Поздним вечером мы без лишней суеты вылетели обратно в Контум.
Сменившей нас на Брайт Лайт группе довелось поучаствовать в бою, по крайней мере, их Один-Ноль. После того, как минометный обстрел северовьетнамцев ранил единственного в Хэтчет Форс американца, обученного обращаться с 90-мм безоткатным орудием, лейтенант Васкович вызвался занять его место. "Хьюи" забросил Васковича на блокпост, где он провел следующие пять суток, уничтожая грузовики NVA на Шоссе 110, подвергаясь сильному пулеметному огню и минометному обстрелу, но продолжая вести огонь. Ни один грузовик не смог пройти мимо него. Хэтчет Форс держались на этой высоте три недели, дважды меняя роты, пока удерживать ее стало невозможно. В какой-то момент на открытом пространстве оказалось так много северовьетнамцев, что Наездник Кови Люк Дав стрелял по ним из открытого окна самолета передового наведения O-2, который пилотировал капитан Эл Роуз.

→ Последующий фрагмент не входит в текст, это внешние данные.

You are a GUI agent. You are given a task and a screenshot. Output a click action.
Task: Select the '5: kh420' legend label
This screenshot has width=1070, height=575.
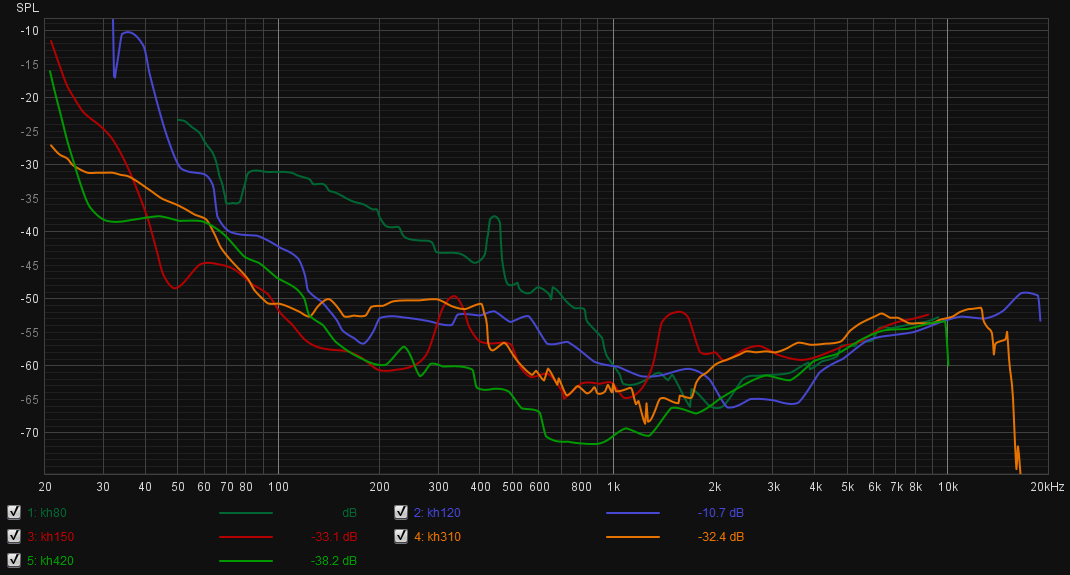50,561
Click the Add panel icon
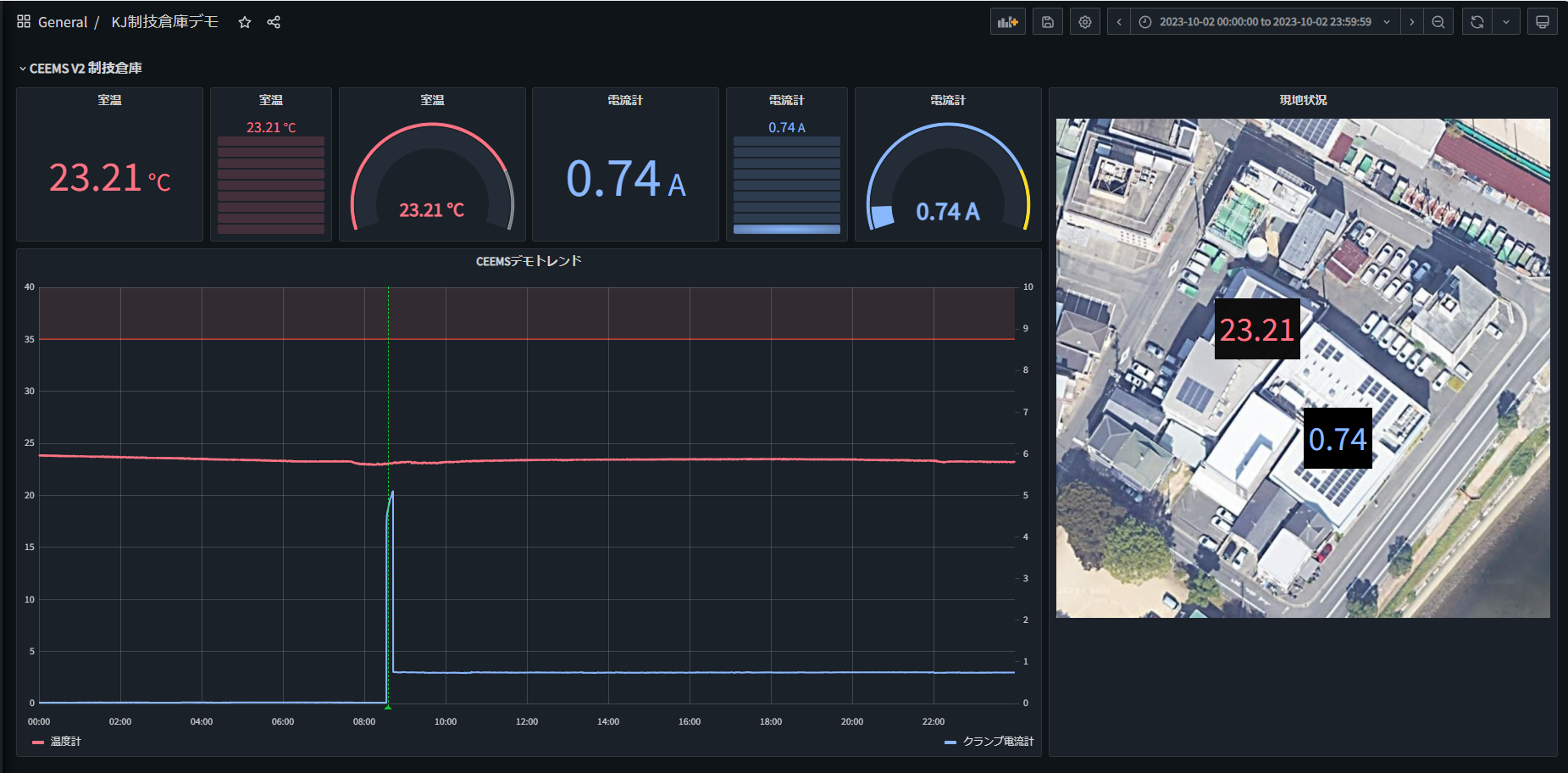 point(1007,22)
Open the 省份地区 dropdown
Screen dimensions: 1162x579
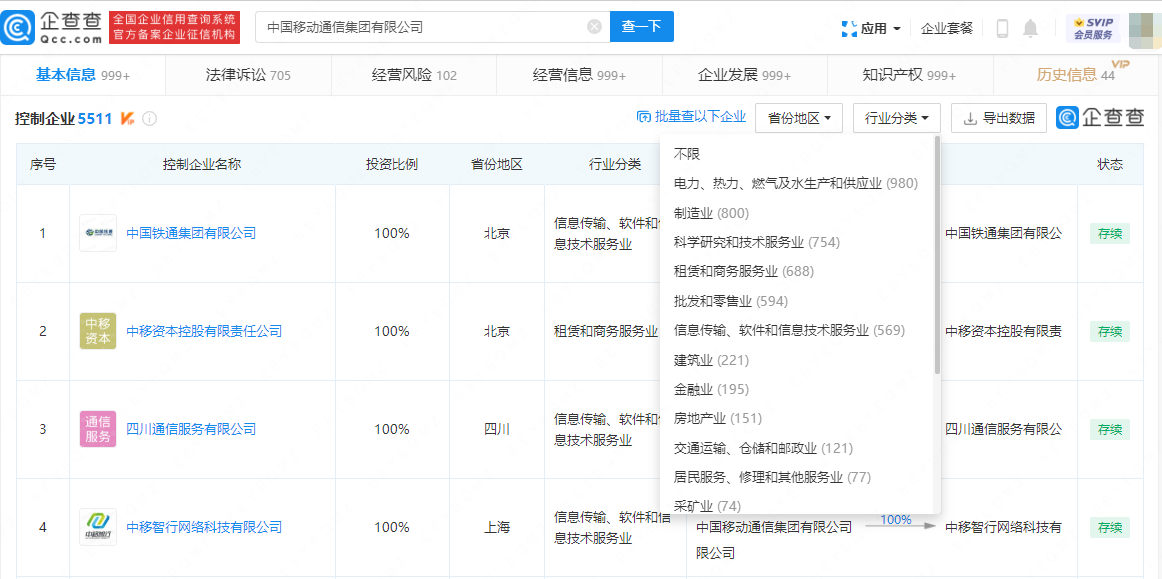[x=798, y=118]
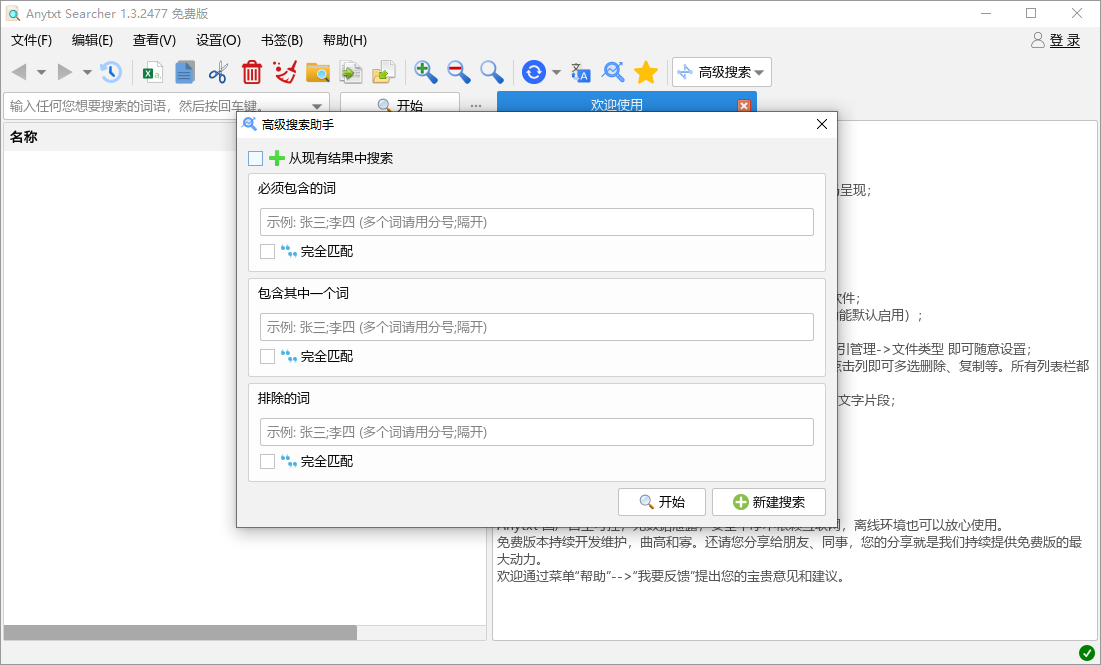This screenshot has width=1101, height=665.
Task: Click the translate icon on the toolbar
Action: [x=581, y=72]
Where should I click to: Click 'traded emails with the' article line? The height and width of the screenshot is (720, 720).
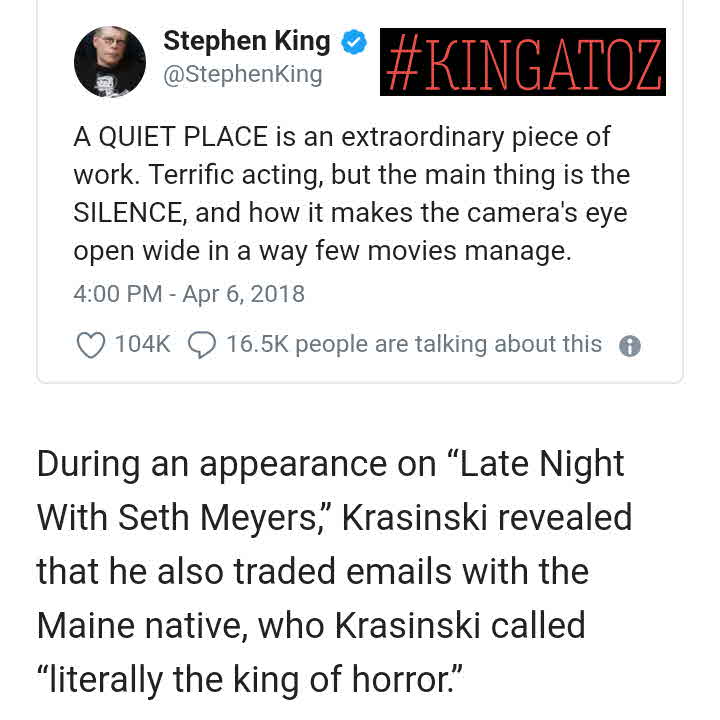pos(411,572)
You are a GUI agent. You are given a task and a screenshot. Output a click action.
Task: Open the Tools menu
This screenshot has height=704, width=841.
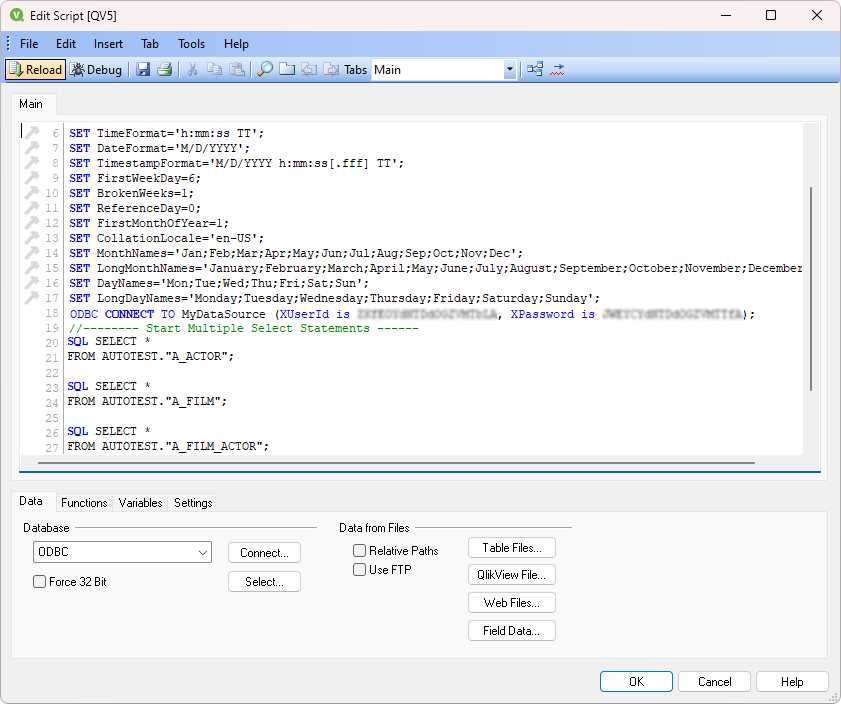coord(191,43)
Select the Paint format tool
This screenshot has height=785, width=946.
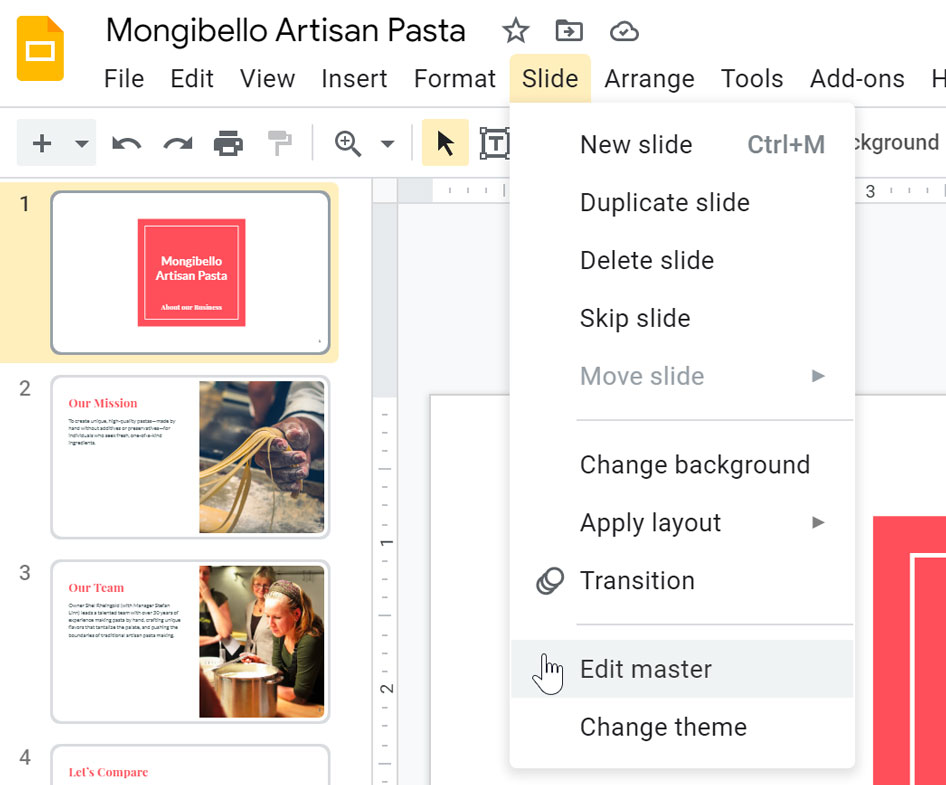(x=279, y=143)
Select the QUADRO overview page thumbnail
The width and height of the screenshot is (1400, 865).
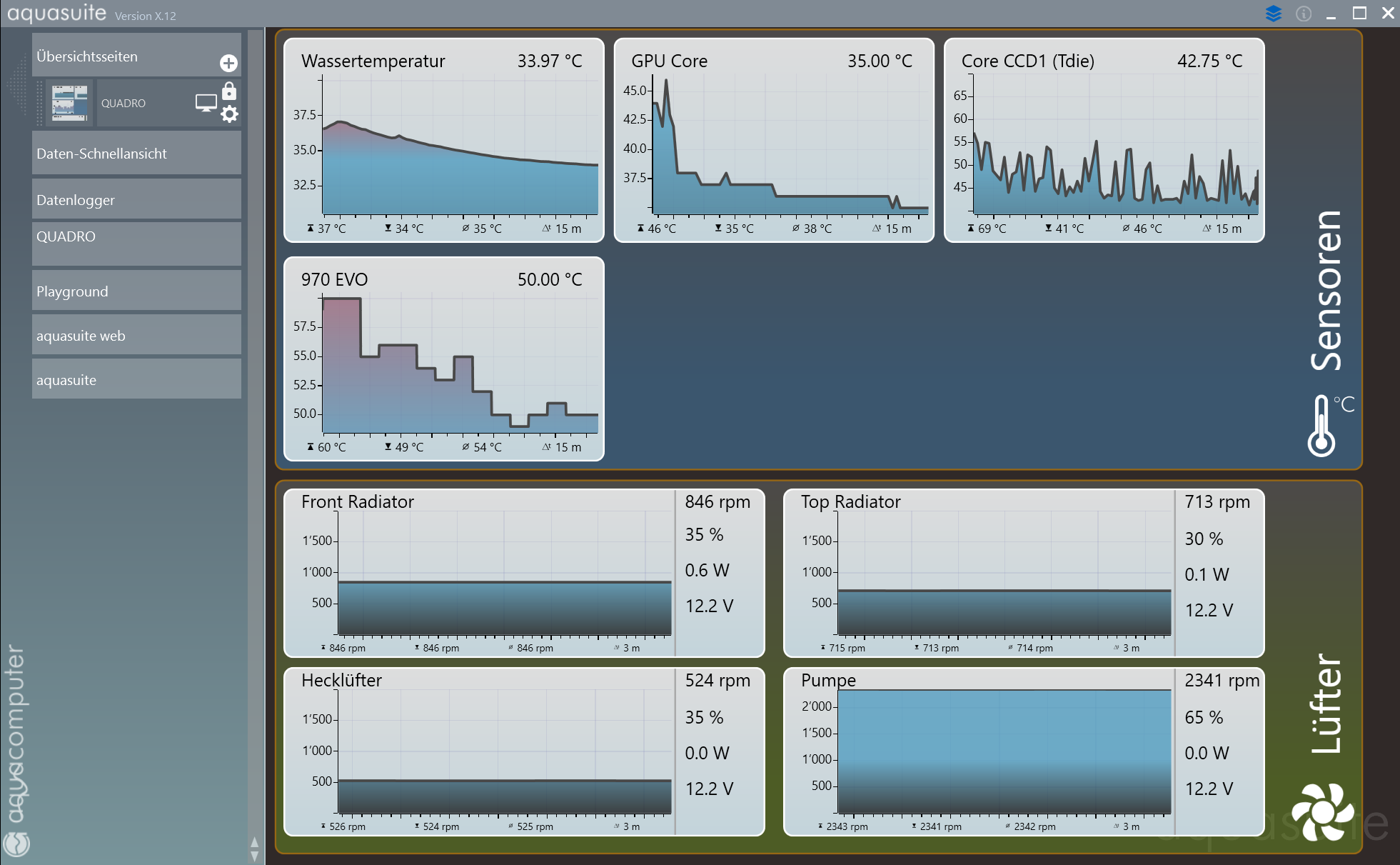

В тот вечер, когда мы вернулись из Дакто, я пошел в клуб с Гленном и Биллом Делимой. Когда Делима узнал, что никто еще не спел "Эй Блю" по лейтенанту Рипанти, он помахал капитану Лесесну, и они солировали для всех эту грустную песню. Ближайшие друзья и члены группы Рипанти вынесли худшее, задыхаясь, пока слезы не полились во время последних куплетов.
Подпевая, я вспомнил, что сказал в Дакто Ховард. Я едва знал лейтенанта Рипанти, за исключением того, что он был хорошим человеком. Я не чувствовал никаких внутренних переживаний, никаких слез, только печаль и сочувствие к семье Джима, то же, что, я уверен, он чувствовал бы к моей семье, будь все наоборот. Он не был Гленном, Джорджем или Беном. Я возвысил голос в знак уважения и поблагодарил господа за то, что на этот раз мы не пели для близкого друга.
Такая роскошь продлится всего три дня.